» **PROMPT**
Reproduce every record below exactly as written, but leave out any pictures.

AVAILABLE DATA below:

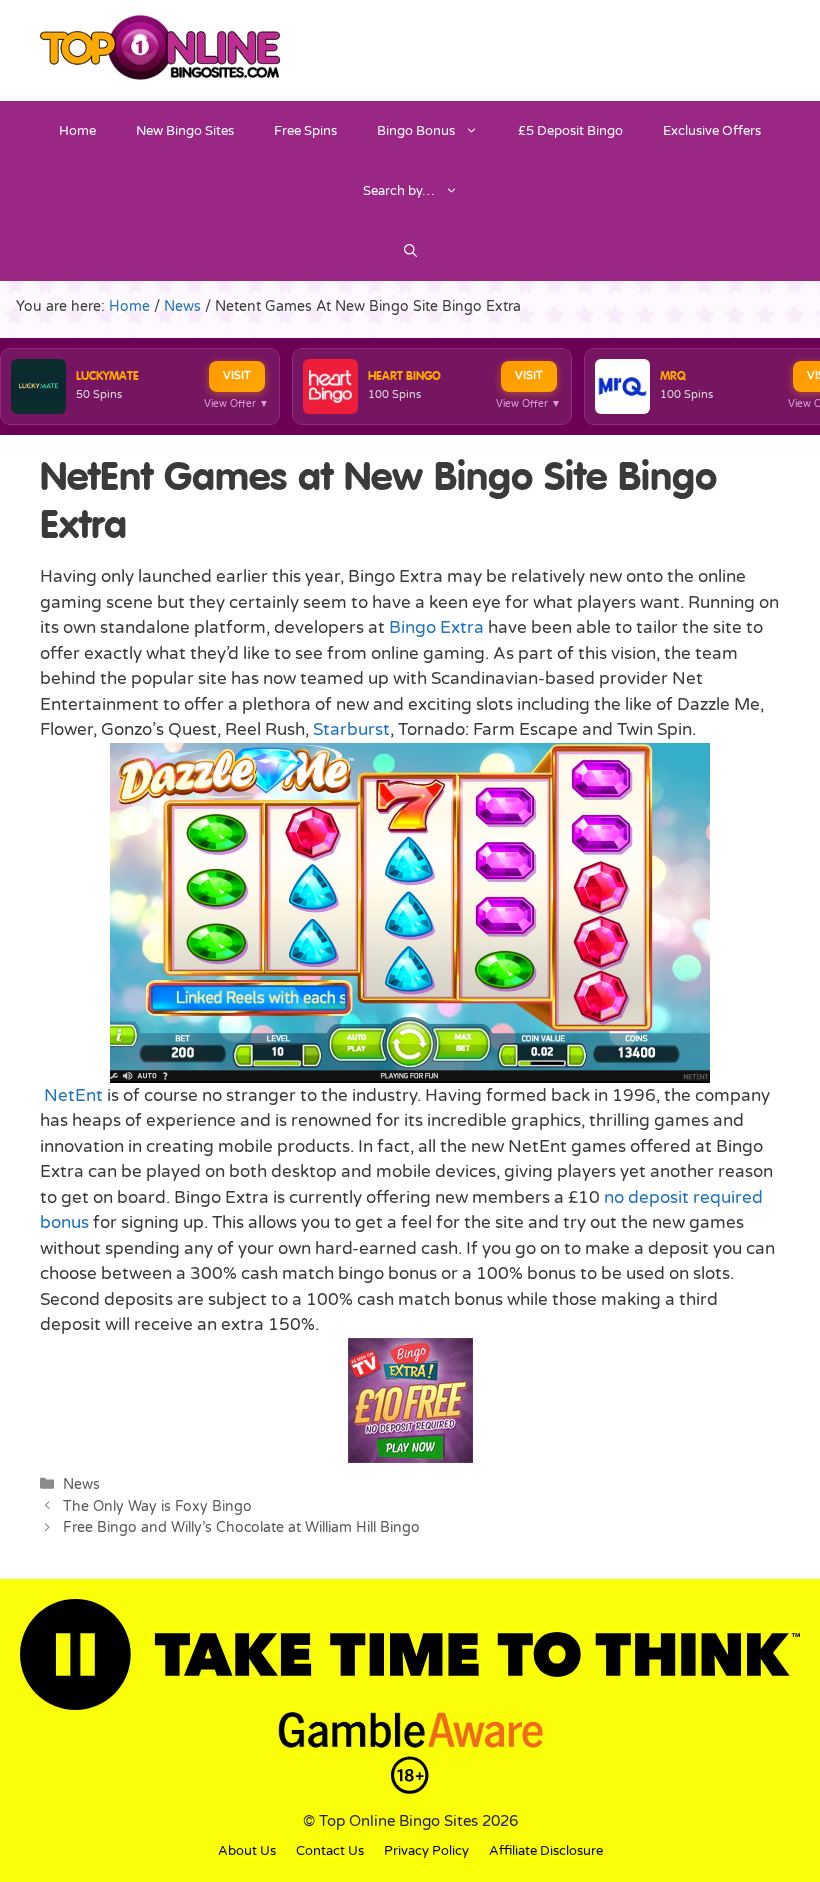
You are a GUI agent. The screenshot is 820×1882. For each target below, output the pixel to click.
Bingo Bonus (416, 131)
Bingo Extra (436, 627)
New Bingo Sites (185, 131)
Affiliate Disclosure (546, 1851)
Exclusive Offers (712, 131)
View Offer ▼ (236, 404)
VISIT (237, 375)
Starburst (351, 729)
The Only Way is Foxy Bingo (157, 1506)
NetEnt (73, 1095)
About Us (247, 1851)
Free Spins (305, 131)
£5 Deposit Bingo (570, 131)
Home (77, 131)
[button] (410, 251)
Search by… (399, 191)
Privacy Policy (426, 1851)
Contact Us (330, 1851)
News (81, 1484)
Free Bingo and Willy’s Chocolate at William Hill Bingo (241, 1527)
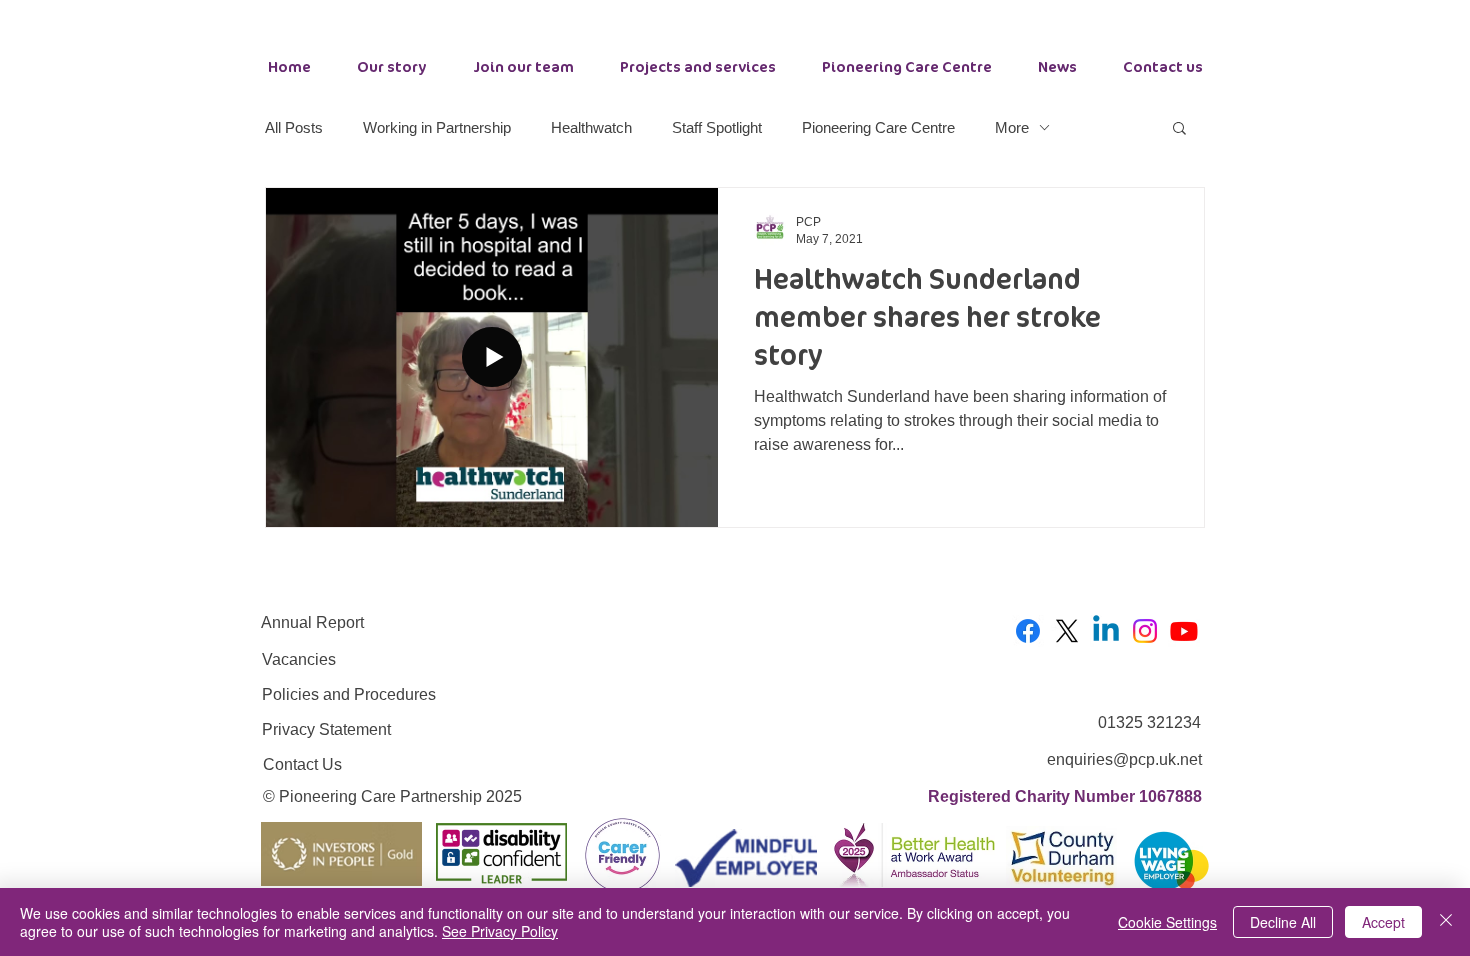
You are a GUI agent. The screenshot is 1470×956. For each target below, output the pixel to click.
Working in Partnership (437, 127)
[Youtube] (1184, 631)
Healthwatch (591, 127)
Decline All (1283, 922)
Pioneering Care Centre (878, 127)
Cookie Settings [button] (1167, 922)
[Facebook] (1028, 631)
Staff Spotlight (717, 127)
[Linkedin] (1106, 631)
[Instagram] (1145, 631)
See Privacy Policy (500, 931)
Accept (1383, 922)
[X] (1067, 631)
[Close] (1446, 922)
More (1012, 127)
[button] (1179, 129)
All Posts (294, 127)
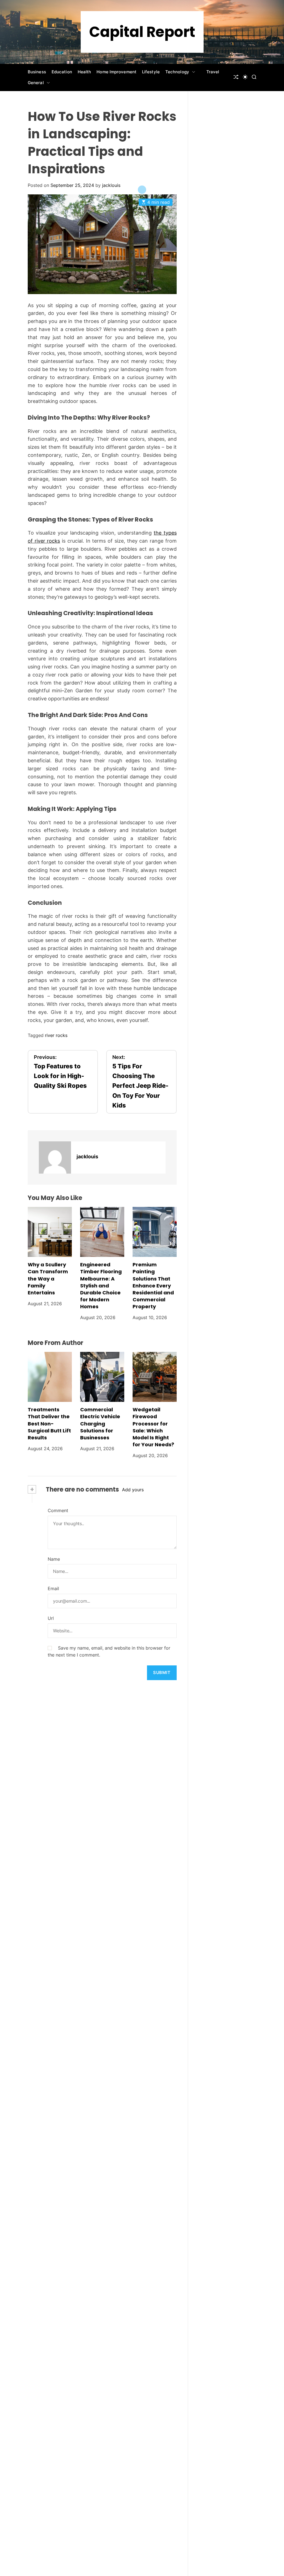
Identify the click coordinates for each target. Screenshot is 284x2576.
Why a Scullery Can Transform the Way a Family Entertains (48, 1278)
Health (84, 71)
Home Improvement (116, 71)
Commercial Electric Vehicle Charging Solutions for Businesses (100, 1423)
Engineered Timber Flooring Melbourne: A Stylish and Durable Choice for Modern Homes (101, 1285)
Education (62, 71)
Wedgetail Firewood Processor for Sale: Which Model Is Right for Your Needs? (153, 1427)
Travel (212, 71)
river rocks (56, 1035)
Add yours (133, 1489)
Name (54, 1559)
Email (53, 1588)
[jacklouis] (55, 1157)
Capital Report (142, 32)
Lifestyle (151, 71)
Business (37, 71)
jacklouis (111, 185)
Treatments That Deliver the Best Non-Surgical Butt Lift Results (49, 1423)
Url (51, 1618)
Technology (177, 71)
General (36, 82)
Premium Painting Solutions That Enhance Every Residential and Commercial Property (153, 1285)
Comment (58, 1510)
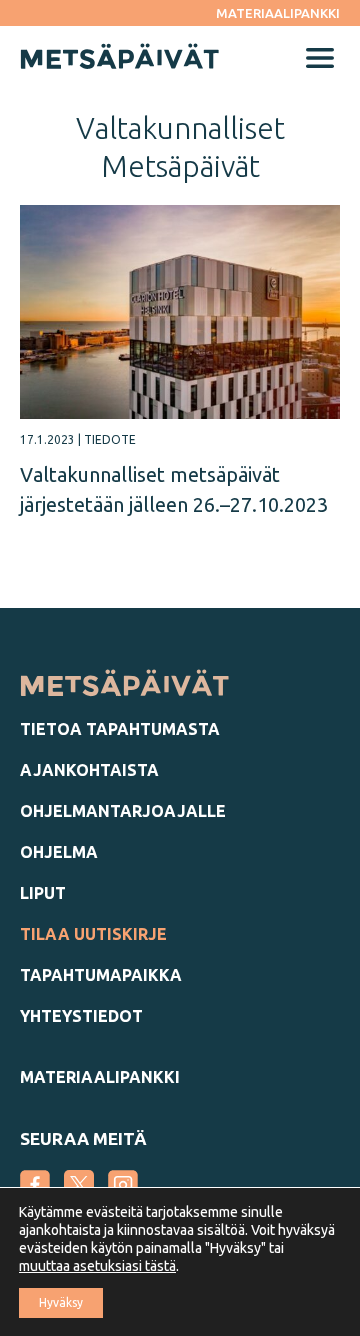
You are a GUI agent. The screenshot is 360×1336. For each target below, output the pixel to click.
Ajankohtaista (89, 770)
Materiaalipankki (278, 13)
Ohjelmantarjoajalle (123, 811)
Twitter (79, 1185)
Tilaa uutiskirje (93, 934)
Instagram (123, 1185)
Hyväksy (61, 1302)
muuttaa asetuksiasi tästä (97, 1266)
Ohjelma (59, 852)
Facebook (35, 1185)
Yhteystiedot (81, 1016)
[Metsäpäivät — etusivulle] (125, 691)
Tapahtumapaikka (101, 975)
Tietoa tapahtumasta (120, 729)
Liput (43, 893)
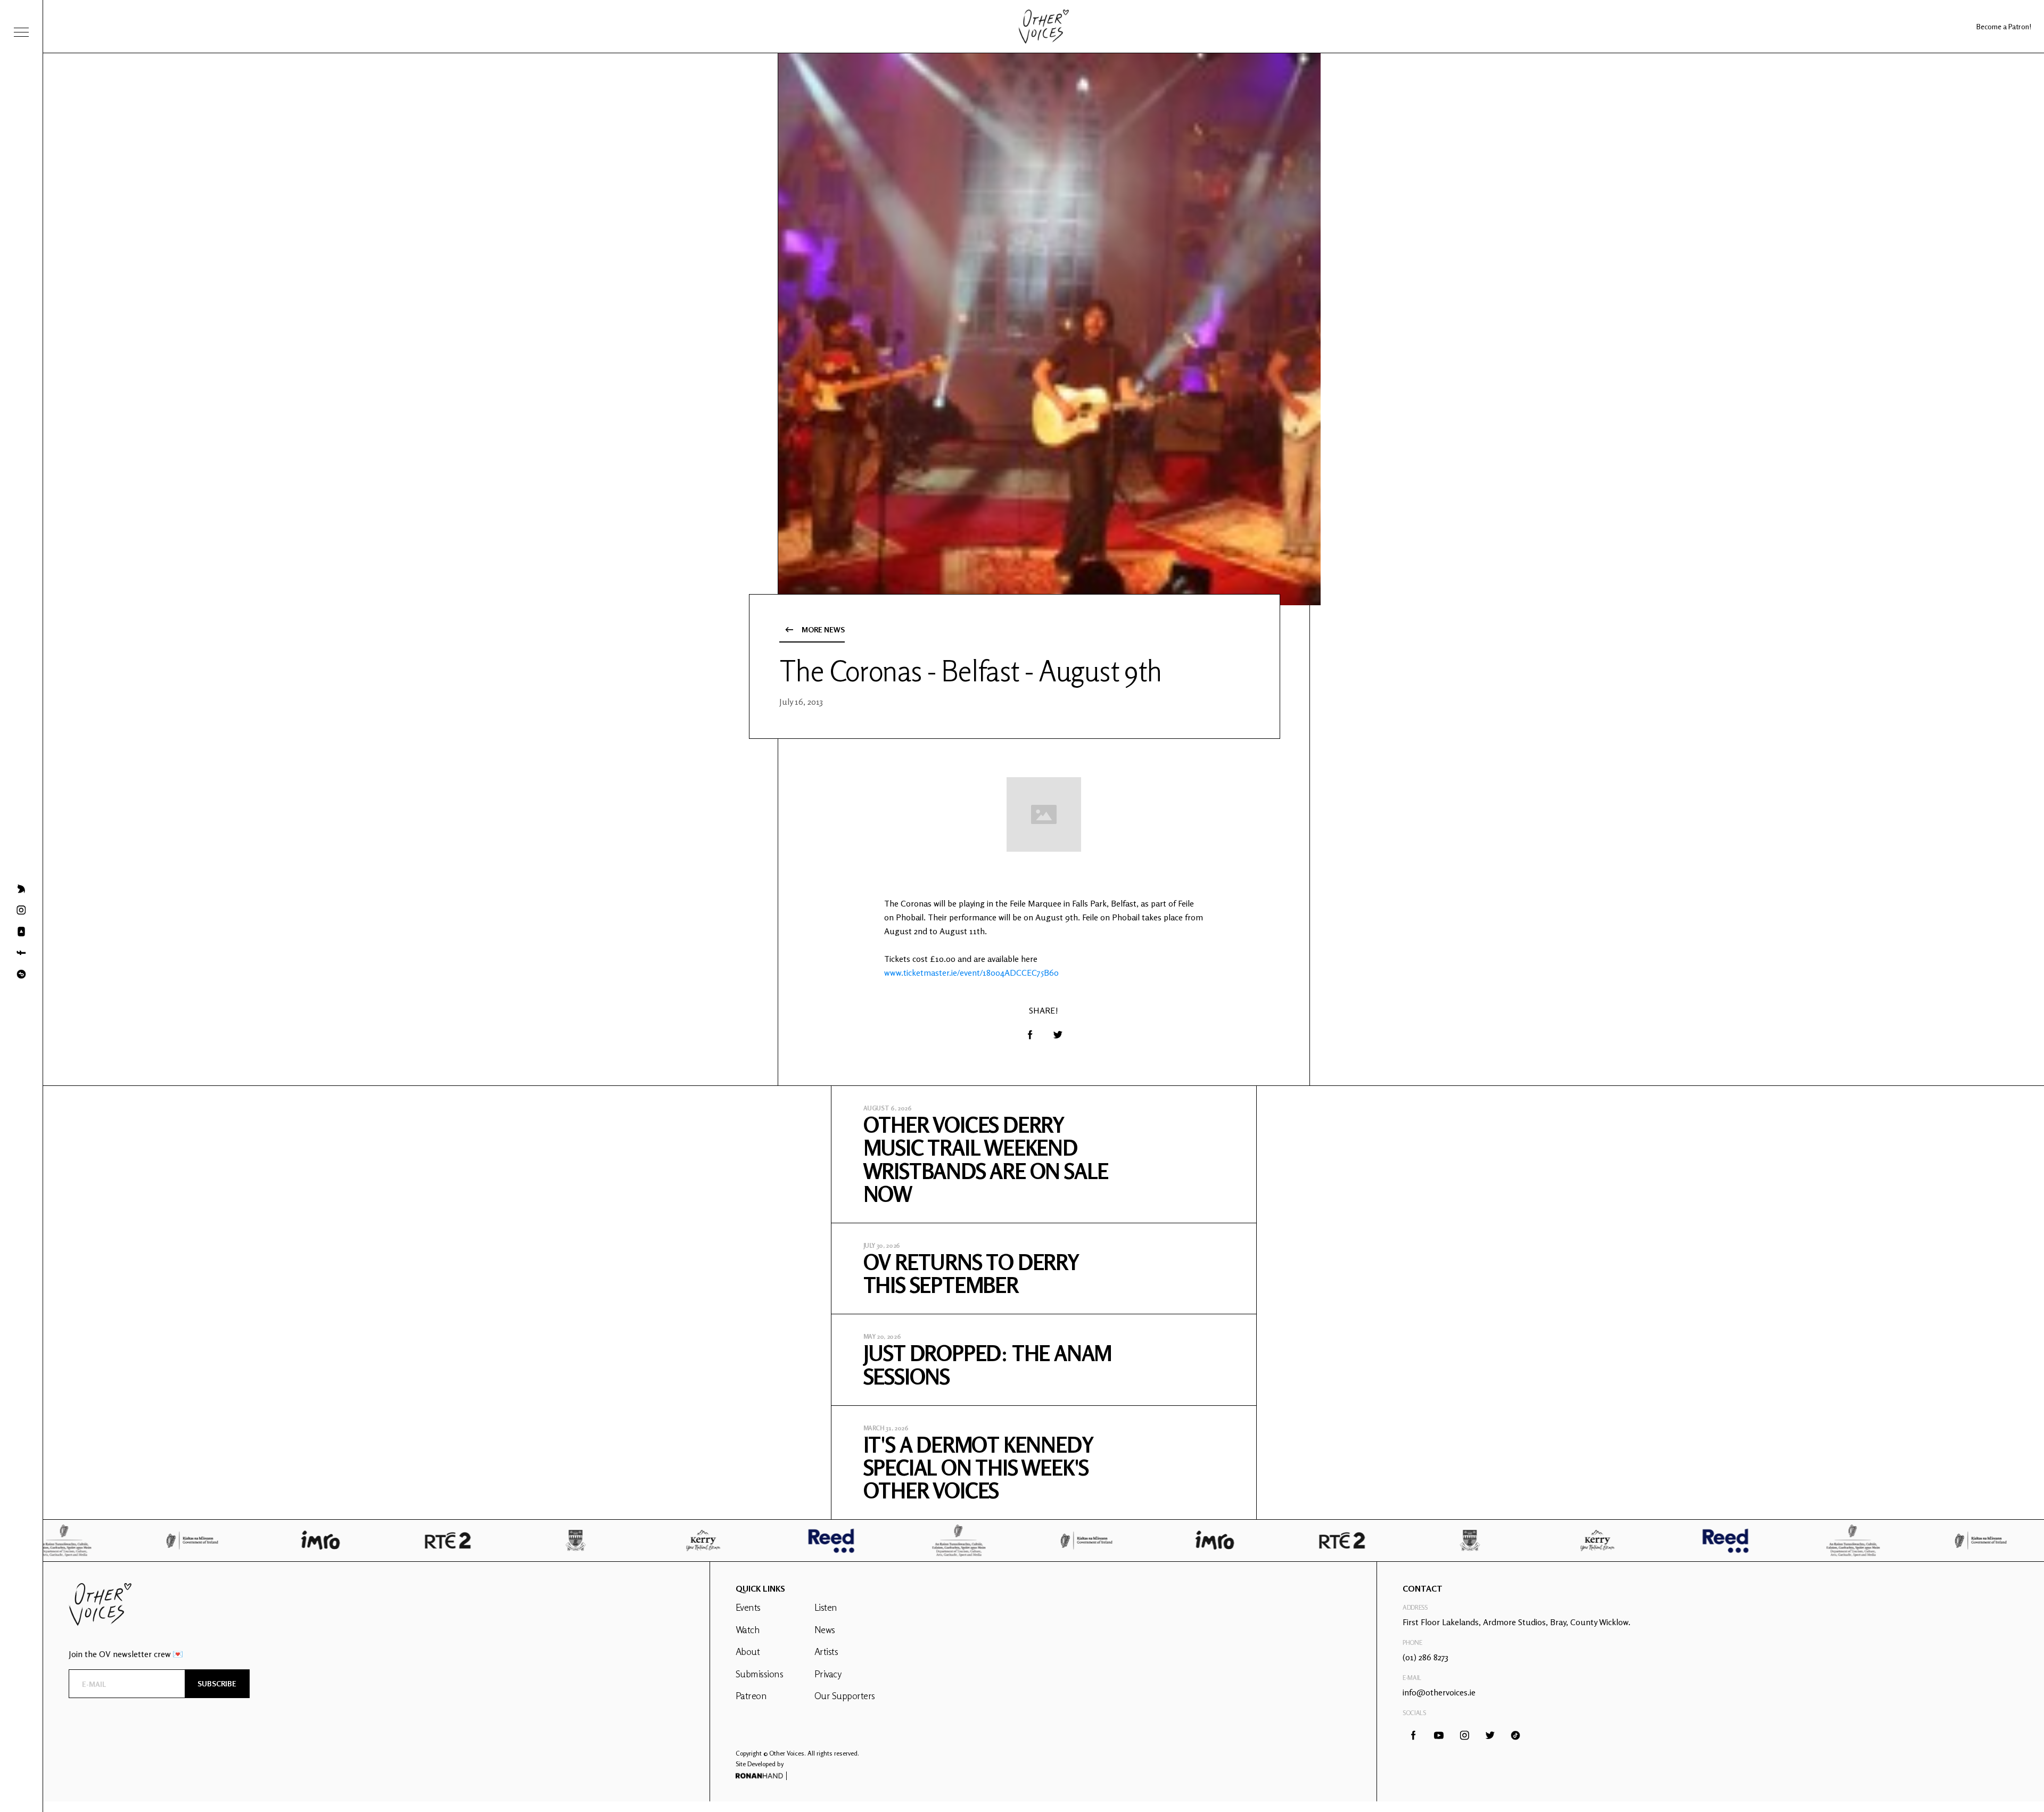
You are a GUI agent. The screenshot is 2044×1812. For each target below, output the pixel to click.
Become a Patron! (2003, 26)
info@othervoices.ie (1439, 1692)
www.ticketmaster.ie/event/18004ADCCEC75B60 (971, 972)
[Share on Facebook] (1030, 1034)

End of AVAILABLE DATA.

» **REPLY**
You are a GUI agent. The screenshot is 820×1882. For each target below, output the pixel to click.
Bingo Bonus (416, 131)
Bingo Extra (436, 627)
New Bingo Sites (185, 131)
Affiliate Disclosure (546, 1851)
Exclusive Offers (712, 131)
View Offer ▼ (236, 404)
VISIT (237, 375)
Starburst (351, 729)
The Only Way is Foxy Bingo (157, 1506)
NetEnt (73, 1095)
About Us (247, 1851)
Free Spins (305, 131)
£5 Deposit Bingo (570, 131)
Home (77, 131)
[button] (410, 251)
Search by… (399, 191)
Privacy Policy (426, 1851)
Contact Us (330, 1851)
News (81, 1484)
Free Bingo and Willy’s Chocolate at William Hill Bingo (241, 1527)
You are a GUI agent. The screenshot is 1470×956. For each target below, output the pixel to click.
Working in Partnership (437, 127)
[Youtube] (1184, 631)
Healthwatch (591, 127)
Decline All (1283, 922)
Pioneering Care Centre (878, 127)
Cookie Settings [button] (1167, 922)
[Facebook] (1028, 631)
Staff Spotlight (717, 127)
[Linkedin] (1106, 631)
[Instagram] (1145, 631)
See Privacy Policy (500, 931)
Accept (1383, 922)
[X] (1067, 631)
[Close] (1446, 922)
More (1012, 127)
[button] (1179, 129)
All Posts (294, 127)
Identify the click coordinates for each target. Screenshot is 284x2576.
Why a Scullery Can Transform the Way a Family Entertains (48, 1278)
Health (84, 71)
Home Improvement (116, 71)
Commercial Electric Vehicle Charging Solutions for Businesses (100, 1423)
Engineered Timber Flooring Melbourne: A Stylish and Durable Choice for Modern Homes (101, 1285)
Education (62, 71)
Wedgetail Firewood Processor for Sale: Which Model Is Right for Your Needs? (153, 1427)
Travel (212, 71)
river rocks (56, 1035)
Add yours (133, 1489)
Name (54, 1559)
Email (53, 1588)
[jacklouis] (55, 1157)
Capital Report (142, 32)
Lifestyle (151, 71)
Business (37, 71)
jacklouis (111, 185)
Treatments That Deliver the Best Non-Surgical Butt Lift Results (49, 1423)
Url (51, 1618)
Technology (177, 71)
General (36, 82)
Premium Painting Solutions That Enhance Every Residential and Commercial Property (153, 1285)
Comment (58, 1510)
You are a GUI agent. The screenshot is 360×1336. For each target below, output the pixel to click.
Ajankohtaista (89, 770)
Materiaalipankki (278, 13)
Ohjelmantarjoajalle (123, 811)
Twitter (79, 1185)
Tilaa uutiskirje (93, 934)
Instagram (123, 1185)
Hyväksy (61, 1302)
muuttaa asetuksiasi tästä (97, 1266)
Ohjelma (59, 852)
Facebook (35, 1185)
Yhteystiedot (81, 1016)
[Metsäpäivät — etusivulle] (125, 691)
Tapahtumapaikka (101, 975)
Tietoa tapahtumasta (120, 729)
Liput (43, 893)
You are a GUI agent. The screenshot is 2044×1812. For each target below, output the pixel to click.
Become a Patron! (2003, 26)
info@othervoices.ie (1439, 1692)
www.ticketmaster.ie/event/18004ADCCEC75B60 (971, 972)
[Share on Facebook] (1030, 1034)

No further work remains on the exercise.